« On ne se sent plus jamais seule ». La mère de S. m’avait prévenue. Je deviens complètement « chamallow ». Complètement accro aux moments que l’on passe tous les deux. Au cinéma pour « Moonrise Kingdom », à manger des pop-corn sucrés, tu tambourinais, mon amour. Et moi je pleurais de joie. Je riais seule, je voulais fuguer avec un scout et jeter des pop-corns sur des enfants pas sages. Et cette autre fois, toujours au cinéma avec S. (encore trop de mal à dire « ton père ») où je ne te sentais pas. J’en aurais crevé. Il a posé la main sur mon ventre et tu as daigné t’exprimer. Il a senti. Comme pour dire, je suis vivant, le film est bidon, lâchez-moi la grappe et laissez-moi me rendormir. Et le concert génialissime de Bebe, où l’on t’imaginait danser dans ton liquide amniotique. J’en ai ri aux larmes.

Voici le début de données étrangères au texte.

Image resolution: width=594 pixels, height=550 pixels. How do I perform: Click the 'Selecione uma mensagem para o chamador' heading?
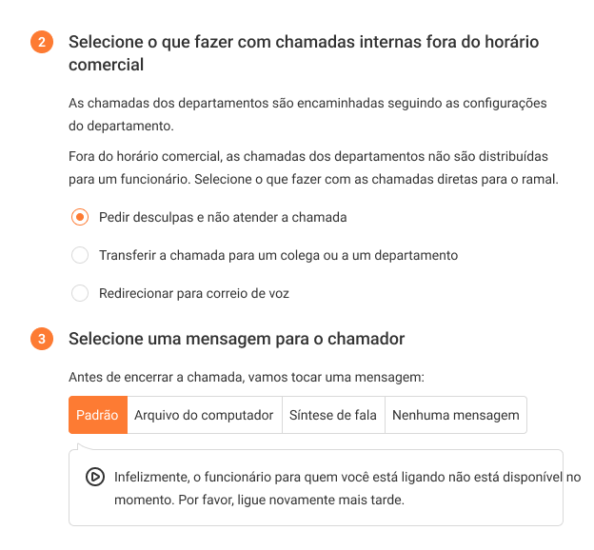[237, 339]
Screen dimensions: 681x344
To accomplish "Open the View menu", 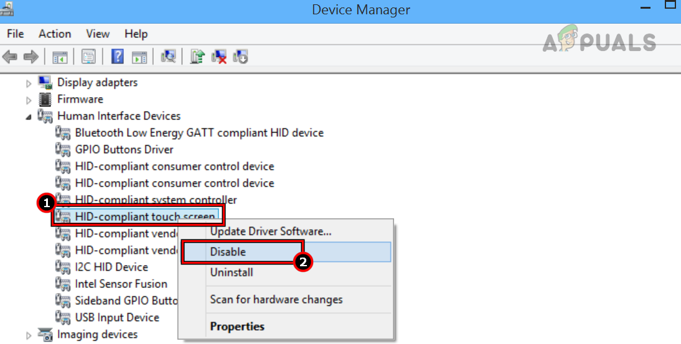I will click(x=98, y=34).
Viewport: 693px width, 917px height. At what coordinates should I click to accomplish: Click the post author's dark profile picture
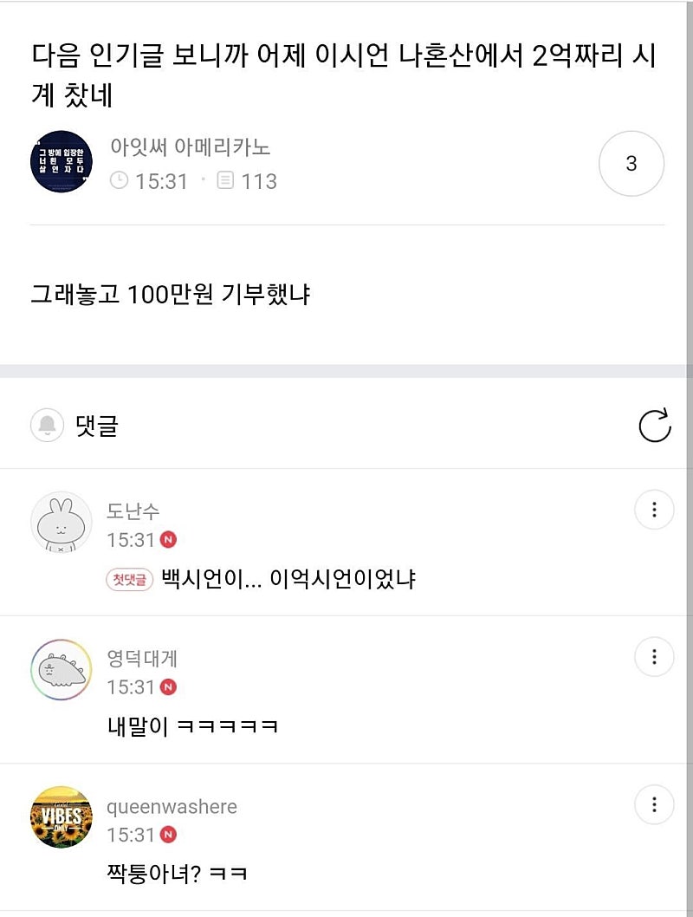pos(62,161)
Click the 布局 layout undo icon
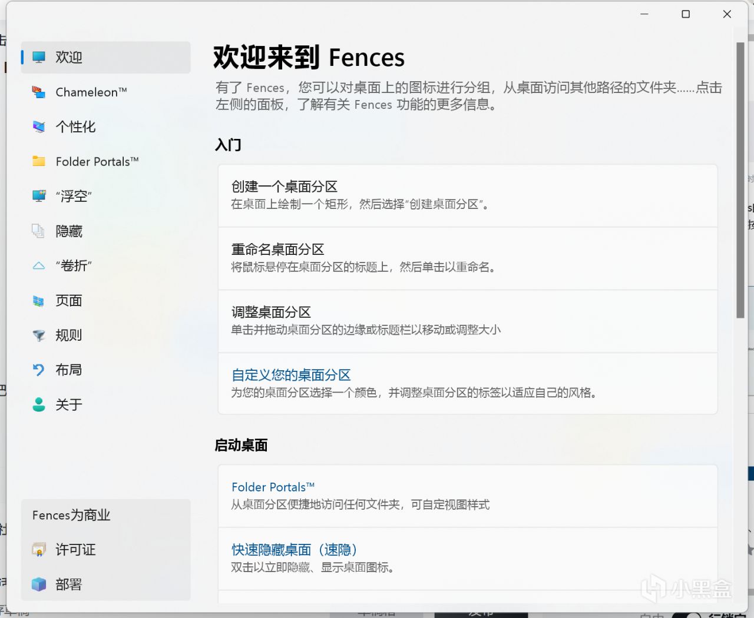754x618 pixels. [39, 370]
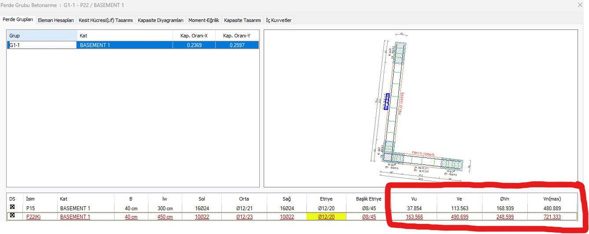Open the Kesit Hücresi(Lif) Tasarımı tab
This screenshot has width=589, height=234.
click(x=106, y=20)
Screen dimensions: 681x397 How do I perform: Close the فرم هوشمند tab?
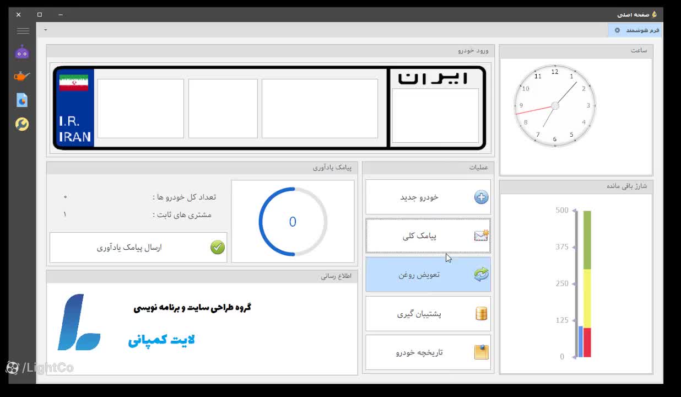[617, 30]
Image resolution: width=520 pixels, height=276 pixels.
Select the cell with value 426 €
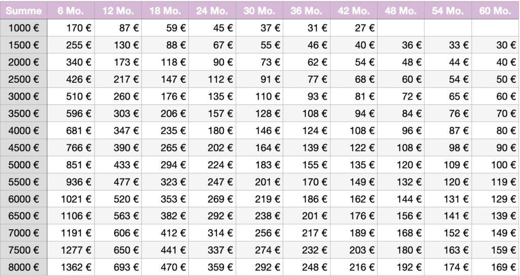point(71,79)
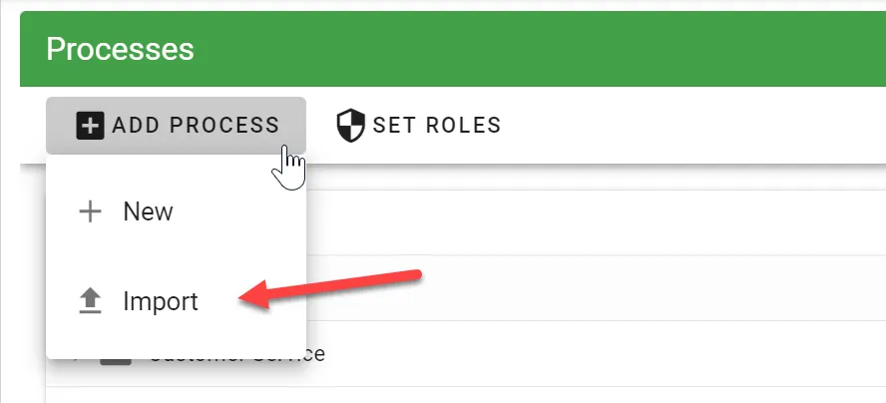Click the blank row below Customer Service

(x=466, y=395)
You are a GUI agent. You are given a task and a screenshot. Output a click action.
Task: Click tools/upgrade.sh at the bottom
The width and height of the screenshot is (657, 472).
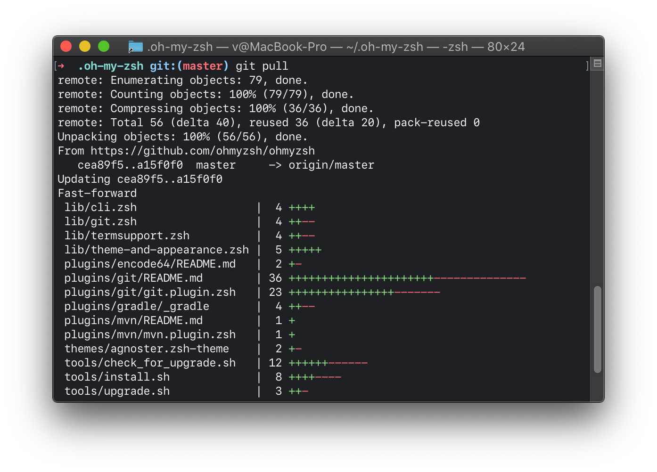[x=117, y=391]
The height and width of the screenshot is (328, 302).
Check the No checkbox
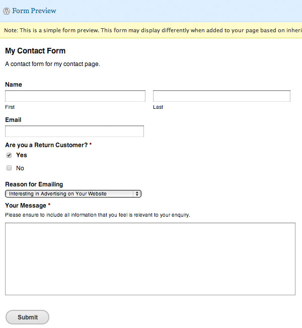pos(9,168)
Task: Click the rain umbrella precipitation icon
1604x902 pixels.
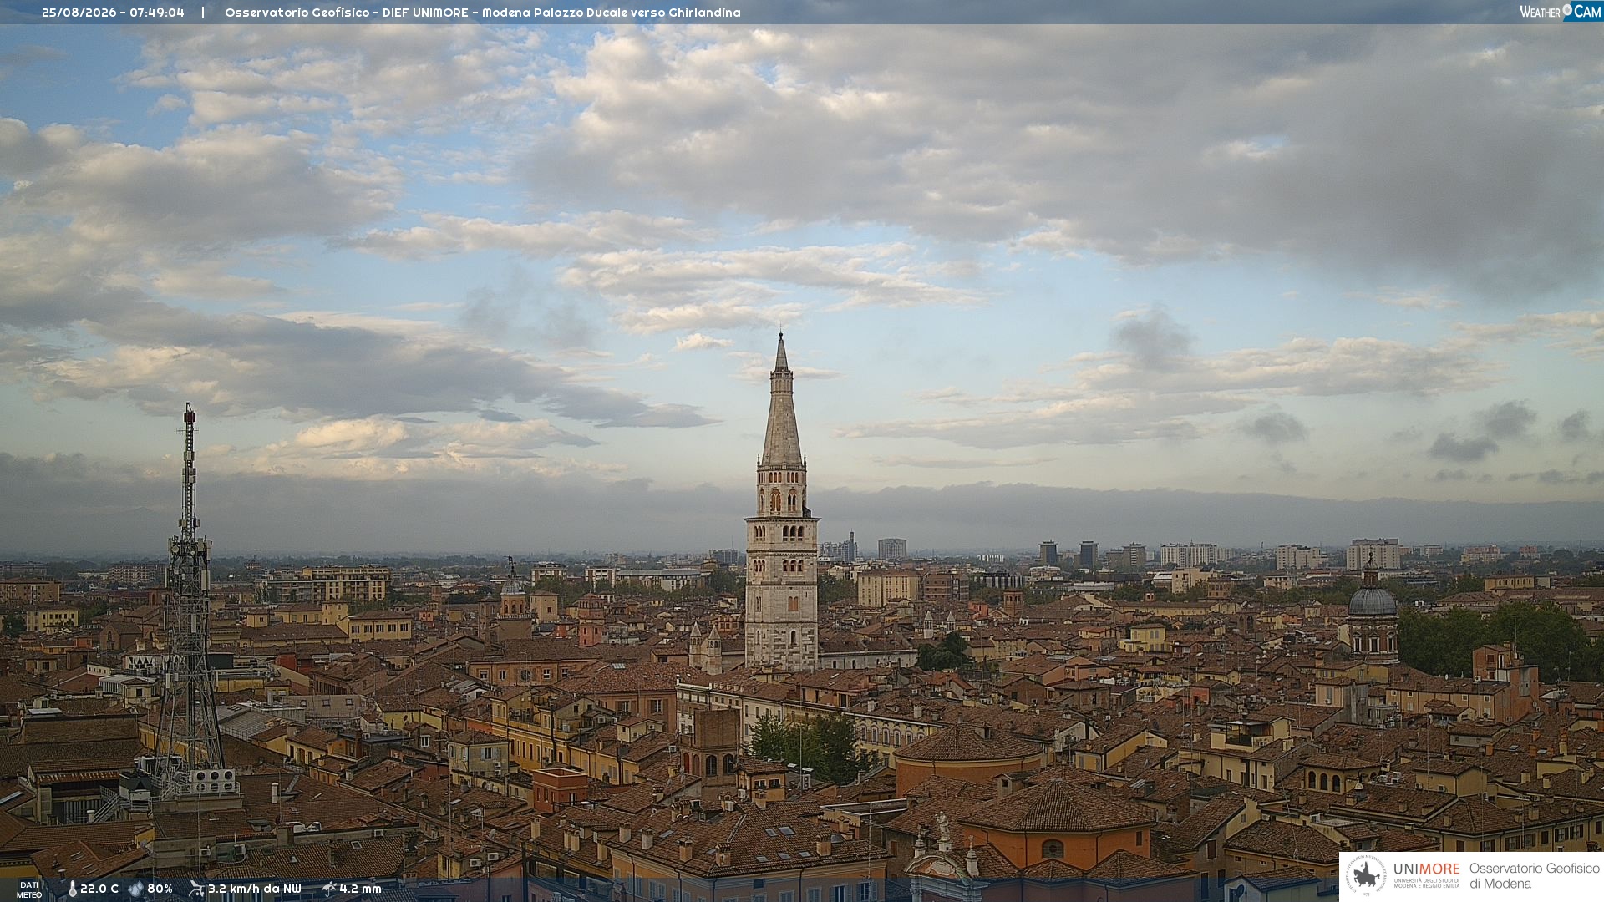Action: coord(328,889)
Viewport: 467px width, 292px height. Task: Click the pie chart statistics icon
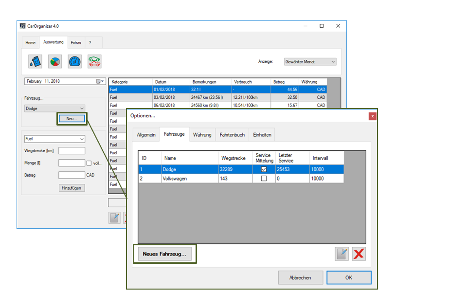coord(55,61)
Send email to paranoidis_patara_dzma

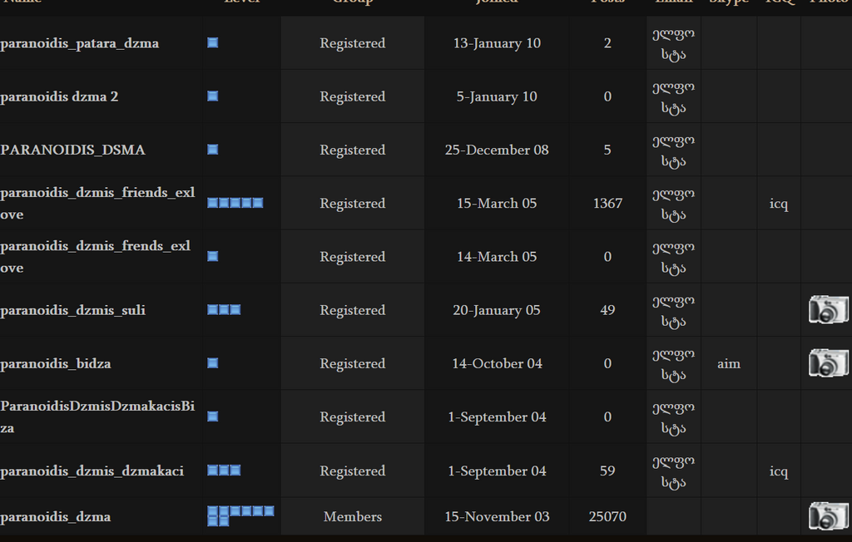(673, 43)
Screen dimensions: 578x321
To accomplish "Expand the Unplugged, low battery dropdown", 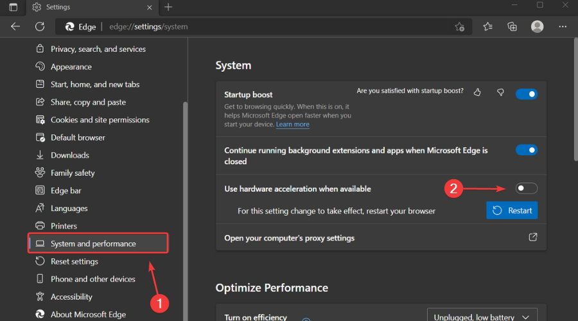I will 482,317.
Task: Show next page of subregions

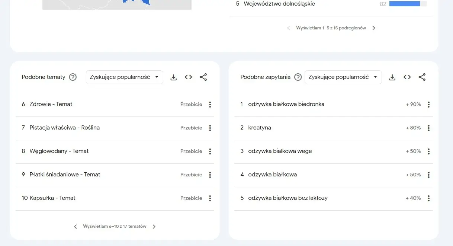Action: pos(374,28)
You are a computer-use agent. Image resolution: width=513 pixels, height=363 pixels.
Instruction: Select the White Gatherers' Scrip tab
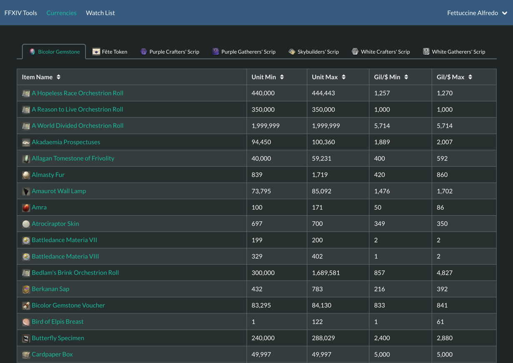(454, 52)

C’est drôle je m’étais jurée ne jamais écrire en m’adressant à toi, poussière de l’univers dans mon ventre. Ne pas être niaise, jamais de gnangnan. Je me demande où est passé mon cynisme, j’en avais tout un stock. Mais à qui d’autre pourrais-je bien m’adresser ? C’est tellement une évidence. On partage le même corps. C’est toi. Toi, je le sens. Toi que j’aime. Toi, toi, toi. Pas l’idée d’avoir un enfant, pas le goût d’être enceinte. C’est toi. C’est si clair. C’est toi que je sens dans un demi-sommeil. Sans m’éveiller je me mets sur le dos et pose ma main sur mon ventre. De sorte que lorsque S. se retourne, il nous voit tous deux câlinant sans même s’en rendre compte. Et le sans-cœur ne peut faire autrement que se blottir dans mon cou et y déposer un baiser, cependant que ses doigts effleurent les miens. « Tu sens le bébé ». Et toi tu piques.